Collected data:
==========

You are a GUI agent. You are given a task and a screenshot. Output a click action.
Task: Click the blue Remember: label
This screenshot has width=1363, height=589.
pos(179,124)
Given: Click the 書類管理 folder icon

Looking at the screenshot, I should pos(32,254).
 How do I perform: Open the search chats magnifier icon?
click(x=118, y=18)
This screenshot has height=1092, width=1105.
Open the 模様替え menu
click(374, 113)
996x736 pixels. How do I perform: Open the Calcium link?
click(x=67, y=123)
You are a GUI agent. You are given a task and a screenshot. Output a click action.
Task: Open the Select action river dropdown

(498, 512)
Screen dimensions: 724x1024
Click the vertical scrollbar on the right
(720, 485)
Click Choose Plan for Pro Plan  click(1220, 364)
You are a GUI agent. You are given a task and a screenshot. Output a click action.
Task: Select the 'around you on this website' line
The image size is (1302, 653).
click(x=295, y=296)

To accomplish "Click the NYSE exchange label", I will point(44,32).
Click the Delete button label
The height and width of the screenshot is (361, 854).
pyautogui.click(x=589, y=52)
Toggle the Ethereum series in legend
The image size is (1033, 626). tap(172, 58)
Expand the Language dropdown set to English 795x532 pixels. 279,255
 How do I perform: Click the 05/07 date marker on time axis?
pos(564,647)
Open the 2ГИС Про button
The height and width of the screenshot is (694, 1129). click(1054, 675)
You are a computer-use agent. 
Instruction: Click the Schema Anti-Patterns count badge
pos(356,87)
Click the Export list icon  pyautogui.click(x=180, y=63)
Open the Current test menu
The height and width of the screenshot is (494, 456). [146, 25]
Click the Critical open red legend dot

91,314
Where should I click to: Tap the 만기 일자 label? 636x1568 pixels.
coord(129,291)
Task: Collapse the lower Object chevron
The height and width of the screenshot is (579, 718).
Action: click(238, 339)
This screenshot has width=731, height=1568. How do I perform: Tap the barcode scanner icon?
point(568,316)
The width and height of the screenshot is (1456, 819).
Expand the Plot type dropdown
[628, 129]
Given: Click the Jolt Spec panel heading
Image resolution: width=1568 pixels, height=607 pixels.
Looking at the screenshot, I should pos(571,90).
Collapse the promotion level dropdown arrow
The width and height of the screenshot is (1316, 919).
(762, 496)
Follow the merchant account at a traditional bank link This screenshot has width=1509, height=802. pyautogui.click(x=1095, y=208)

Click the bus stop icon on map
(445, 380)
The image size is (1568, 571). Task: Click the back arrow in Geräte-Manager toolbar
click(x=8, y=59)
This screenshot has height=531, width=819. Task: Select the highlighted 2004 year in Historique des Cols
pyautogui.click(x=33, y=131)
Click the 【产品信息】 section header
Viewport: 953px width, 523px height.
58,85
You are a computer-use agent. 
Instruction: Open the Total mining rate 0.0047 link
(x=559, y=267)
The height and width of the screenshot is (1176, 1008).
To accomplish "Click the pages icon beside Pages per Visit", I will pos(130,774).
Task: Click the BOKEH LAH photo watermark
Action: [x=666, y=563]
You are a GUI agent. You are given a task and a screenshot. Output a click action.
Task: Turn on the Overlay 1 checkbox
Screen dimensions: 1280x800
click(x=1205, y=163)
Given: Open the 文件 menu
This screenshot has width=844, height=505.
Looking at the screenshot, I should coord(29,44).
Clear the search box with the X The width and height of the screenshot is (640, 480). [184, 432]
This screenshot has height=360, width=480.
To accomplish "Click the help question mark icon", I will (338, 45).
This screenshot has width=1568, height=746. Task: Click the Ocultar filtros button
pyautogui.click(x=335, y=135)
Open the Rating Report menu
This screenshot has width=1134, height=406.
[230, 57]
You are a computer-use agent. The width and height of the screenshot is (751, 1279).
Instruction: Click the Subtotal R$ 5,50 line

==========

Go through the data and return every record exactly.

● Output for this task:
You are a GUI agent. You are given a task and a screenshot. Output a click action.
Task: Click the blue Remember: label
This screenshot has width=1363, height=589.
pos(179,124)
Given: Click the 書類管理 folder icon

Looking at the screenshot, I should pos(32,254).
 How do I perform: Open the search chats magnifier icon?
click(x=118, y=18)
This screenshot has height=1092, width=1105.
Open the 模様替え menu
click(374, 113)
996x736 pixels. How do I perform: Open the Calcium link?
click(x=67, y=123)
You are a GUI agent. You are given a task and a screenshot. Output a click action.
Task: Open the Select action river dropdown

(498, 512)
Screen dimensions: 724x1024
Click the vertical scrollbar on the right
(720, 485)
Click Choose Plan for Pro Plan  click(1220, 364)
You are a GUI agent. You are given a task and a screenshot. Output a click action.
Task: Select the 'around you on this website' line
The image size is (1302, 653).
click(x=295, y=296)

To accomplish "Click the NYSE exchange label", I will point(44,32).
Click the Delete button label
The height and width of the screenshot is (361, 854).
pyautogui.click(x=589, y=52)
Toggle the Ethereum series in legend
The image size is (1033, 626). tap(172, 58)
Expand the Language dropdown set to English 795x532 pixels. 279,255
 How do I perform: Click the 05/07 date marker on time axis?
pos(564,647)
Open the 2ГИС Про button
The height and width of the screenshot is (694, 1129). click(1054, 675)
You are a computer-use agent. 
Instruction: Click the Schema Anti-Patterns count badge
pos(356,87)
Click the Export list icon  pyautogui.click(x=180, y=63)
Open the Current test menu
The height and width of the screenshot is (494, 456). [146, 25]
Click the Critical open red legend dot

91,314
Where should I click to: Tap the 만기 일자 label? 636x1568 pixels.
coord(129,291)
Task: Collapse the lower Object chevron
The height and width of the screenshot is (579, 718).
Action: click(238, 339)
This screenshot has width=731, height=1568. How do I perform: Tap the barcode scanner icon?
point(568,316)
The width and height of the screenshot is (1456, 819).
Expand the Plot type dropdown
[628, 129]
Given: Click the Jolt Spec panel heading
Image resolution: width=1568 pixels, height=607 pixels.
Looking at the screenshot, I should pos(571,90).
Collapse the promotion level dropdown arrow
The width and height of the screenshot is (1316, 919).
(762, 496)
Follow the merchant account at a traditional bank link This screenshot has width=1509, height=802. pyautogui.click(x=1095, y=208)

Click the bus stop icon on map
(445, 380)
The image size is (1568, 571). Task: Click the back arrow in Geräte-Manager toolbar
click(x=8, y=59)
This screenshot has height=531, width=819. Task: Select the highlighted 2004 year in Historique des Cols
pyautogui.click(x=33, y=131)
Click the 【产品信息】 section header
Viewport: 953px width, 523px height.
58,85
You are a computer-use agent. 
Instruction: Open the Total mining rate 0.0047 link
(x=559, y=267)
The height and width of the screenshot is (1176, 1008).
To accomplish "Click the pages icon beside Pages per Visit", I will pos(130,774).
Task: Click the BOKEH LAH photo watermark
Action: [x=666, y=563]
You are a GUI agent. You are given a task and a screenshot. Output a click action.
Task: Turn on the Overlay 1 checkbox
Screen dimensions: 1280x800
click(x=1205, y=163)
Given: Open the 文件 menu
This screenshot has width=844, height=505.
Looking at the screenshot, I should coord(29,44).
Clear the search box with the X The width and height of the screenshot is (640, 480). [184, 432]
This screenshot has height=360, width=480.
To accomplish "Click the help question mark icon", I will (338, 45).
This screenshot has width=1568, height=746. Task: Click the Ocultar filtros button
pyautogui.click(x=335, y=135)
Open the Rating Report menu
This screenshot has width=1134, height=406.
[230, 57]
You are a computer-use agent. The width and height of the screenshot is (751, 1279).
Instruction: Click the Subtotal R$ 5,50 line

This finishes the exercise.